▶ _EXERCISE REQUIREMENTS_
Which lines of the data hold the word "left"? Copy all of them.

(Pixel coordinate grounding data)
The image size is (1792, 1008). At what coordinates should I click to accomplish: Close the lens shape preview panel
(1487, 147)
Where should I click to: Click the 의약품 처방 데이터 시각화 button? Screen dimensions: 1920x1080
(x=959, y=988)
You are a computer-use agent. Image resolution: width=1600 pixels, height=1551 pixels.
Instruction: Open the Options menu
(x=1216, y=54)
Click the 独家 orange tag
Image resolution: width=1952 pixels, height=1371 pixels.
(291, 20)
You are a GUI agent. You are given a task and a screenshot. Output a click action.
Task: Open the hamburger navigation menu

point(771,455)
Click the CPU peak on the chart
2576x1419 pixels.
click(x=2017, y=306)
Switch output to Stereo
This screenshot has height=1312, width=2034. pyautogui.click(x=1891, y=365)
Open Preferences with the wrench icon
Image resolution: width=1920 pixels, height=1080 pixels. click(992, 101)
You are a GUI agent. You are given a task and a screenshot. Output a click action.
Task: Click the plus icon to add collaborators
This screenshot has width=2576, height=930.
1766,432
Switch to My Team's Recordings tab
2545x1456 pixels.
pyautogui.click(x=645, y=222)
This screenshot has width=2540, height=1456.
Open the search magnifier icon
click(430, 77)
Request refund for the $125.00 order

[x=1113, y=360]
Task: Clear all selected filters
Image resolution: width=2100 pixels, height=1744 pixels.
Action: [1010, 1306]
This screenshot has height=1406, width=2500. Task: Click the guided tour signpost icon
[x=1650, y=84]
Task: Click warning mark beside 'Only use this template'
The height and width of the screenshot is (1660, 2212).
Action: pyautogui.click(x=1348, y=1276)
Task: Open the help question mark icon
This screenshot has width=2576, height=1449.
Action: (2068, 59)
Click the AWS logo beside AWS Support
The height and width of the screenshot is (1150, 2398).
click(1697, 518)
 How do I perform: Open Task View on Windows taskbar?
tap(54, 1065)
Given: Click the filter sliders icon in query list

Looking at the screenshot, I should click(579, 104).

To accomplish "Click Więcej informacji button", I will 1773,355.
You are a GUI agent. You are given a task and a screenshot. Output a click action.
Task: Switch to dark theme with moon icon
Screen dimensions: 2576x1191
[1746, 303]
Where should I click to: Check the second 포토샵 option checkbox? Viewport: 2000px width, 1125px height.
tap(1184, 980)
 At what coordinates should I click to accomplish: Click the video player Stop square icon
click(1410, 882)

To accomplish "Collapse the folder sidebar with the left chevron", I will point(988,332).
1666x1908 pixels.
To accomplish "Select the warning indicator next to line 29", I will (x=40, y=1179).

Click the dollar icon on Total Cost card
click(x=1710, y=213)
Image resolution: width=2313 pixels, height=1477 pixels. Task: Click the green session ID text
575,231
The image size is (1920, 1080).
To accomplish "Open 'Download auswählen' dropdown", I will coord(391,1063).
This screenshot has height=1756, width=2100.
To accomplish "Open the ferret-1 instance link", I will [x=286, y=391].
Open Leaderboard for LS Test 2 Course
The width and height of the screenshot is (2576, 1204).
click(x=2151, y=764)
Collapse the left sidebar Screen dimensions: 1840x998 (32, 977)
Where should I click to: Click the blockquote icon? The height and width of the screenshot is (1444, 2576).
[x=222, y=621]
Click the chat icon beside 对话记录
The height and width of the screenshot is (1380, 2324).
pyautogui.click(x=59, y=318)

▶ _THE ANSWER_
To accomplish "Collapse the folder sidebar with the left chevron", I will point(988,332).
Collapse the left sidebar Screen dimensions: 1840x998 (32, 977)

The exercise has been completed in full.